I have recorded, under March, 1891, a case in which several Manchus were sentenced by the magistrate of Chinkiang, at the instance of the local general, to a bambooing for rowdy behaviour. This is what followed:—

"The friends of the prisoners, to the number of about three hundred, assembled at the city temple, vowing vengeance on the magistrate and general. They proceeded to the yamen of the general, wrecked the wall and part of the premises, and put the city in an uproar. The magistrate fled with his family to the Tao-t'ai's yamen, where two hundred regular troops were sent to protect him against the fury of the Manchus, who threatened his life."

This is what happened to another magistrate in Kiangsu. He had imprisoned a tax-collector for being in arrears with his money; and the tax-collector's wife, frantic with rage, rushed to the magistracy and demanded his release.
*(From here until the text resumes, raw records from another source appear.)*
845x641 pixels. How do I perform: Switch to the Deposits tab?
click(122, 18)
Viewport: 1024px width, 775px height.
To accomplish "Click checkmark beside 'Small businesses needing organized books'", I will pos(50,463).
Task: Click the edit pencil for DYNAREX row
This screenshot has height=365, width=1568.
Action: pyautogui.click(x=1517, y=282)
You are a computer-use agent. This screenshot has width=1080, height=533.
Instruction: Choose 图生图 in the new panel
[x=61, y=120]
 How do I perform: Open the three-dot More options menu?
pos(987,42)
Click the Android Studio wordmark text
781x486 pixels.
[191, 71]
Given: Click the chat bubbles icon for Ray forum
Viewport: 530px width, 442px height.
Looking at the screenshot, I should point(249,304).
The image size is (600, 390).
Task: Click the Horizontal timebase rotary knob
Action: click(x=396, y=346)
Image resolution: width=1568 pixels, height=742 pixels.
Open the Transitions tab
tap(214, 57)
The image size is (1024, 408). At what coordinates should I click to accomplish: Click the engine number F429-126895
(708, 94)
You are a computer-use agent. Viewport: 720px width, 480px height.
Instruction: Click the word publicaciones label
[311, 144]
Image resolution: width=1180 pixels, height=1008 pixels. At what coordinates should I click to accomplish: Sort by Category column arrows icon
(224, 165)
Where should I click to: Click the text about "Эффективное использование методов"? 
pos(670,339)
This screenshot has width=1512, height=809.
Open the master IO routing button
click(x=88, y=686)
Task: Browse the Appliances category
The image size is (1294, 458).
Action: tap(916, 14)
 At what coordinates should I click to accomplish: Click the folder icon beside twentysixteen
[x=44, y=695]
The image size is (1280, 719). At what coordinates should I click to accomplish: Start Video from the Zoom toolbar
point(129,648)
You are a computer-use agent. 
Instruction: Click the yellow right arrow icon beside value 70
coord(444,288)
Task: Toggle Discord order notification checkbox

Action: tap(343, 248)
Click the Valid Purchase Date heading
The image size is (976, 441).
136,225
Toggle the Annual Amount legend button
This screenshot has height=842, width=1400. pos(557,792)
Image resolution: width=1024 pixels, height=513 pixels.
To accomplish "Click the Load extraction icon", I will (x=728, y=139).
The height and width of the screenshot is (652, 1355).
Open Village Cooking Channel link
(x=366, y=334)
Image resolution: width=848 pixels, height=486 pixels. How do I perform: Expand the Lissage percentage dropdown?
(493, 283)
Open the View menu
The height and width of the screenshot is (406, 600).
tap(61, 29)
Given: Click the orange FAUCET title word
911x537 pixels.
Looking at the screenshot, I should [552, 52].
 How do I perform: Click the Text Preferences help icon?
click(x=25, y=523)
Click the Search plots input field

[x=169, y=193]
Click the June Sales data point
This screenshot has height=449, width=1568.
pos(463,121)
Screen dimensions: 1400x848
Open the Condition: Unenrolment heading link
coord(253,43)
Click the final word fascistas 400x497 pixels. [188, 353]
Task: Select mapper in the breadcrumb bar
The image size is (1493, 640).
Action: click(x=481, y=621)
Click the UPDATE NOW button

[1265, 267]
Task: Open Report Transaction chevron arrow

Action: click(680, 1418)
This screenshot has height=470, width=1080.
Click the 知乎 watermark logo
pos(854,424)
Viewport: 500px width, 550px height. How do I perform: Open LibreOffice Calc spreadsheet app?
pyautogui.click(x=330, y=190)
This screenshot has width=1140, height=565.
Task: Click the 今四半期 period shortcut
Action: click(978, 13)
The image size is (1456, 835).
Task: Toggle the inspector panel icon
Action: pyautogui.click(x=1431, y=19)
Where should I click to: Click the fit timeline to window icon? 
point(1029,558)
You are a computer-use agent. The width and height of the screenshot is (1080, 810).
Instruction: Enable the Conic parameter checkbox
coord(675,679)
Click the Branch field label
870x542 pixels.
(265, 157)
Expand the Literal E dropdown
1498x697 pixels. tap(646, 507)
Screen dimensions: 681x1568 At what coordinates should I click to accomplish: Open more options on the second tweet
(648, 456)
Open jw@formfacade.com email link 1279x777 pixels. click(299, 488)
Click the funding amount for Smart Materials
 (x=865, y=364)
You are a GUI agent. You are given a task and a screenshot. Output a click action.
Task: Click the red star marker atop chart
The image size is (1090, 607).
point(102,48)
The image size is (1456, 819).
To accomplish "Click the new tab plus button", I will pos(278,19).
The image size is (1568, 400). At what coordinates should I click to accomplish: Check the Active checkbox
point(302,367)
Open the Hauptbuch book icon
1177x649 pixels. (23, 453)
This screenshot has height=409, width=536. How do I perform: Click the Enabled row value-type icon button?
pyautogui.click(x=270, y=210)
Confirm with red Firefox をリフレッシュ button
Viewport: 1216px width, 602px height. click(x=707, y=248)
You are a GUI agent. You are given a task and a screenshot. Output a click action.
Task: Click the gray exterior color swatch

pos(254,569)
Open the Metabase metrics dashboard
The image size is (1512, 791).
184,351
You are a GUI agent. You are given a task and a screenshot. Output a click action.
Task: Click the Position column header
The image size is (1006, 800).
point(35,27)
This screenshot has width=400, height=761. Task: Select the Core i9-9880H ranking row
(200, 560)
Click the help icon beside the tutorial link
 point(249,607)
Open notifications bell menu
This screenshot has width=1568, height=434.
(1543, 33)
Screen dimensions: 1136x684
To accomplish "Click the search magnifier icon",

Unfortunately, she was suffering from severe asthma; and this, coupled with her anger, caused her death actually in the magistrate's court. The people then smashed and wrecked the magistracy, and pummelled and bruised the magistrate himself, who ultimately effected his escape in disguise and hid himself in a private dwelling.

Every one who has lived in China knows how dangerous are the periods when vast numbers of students congregate for the public examinations. Here is an example.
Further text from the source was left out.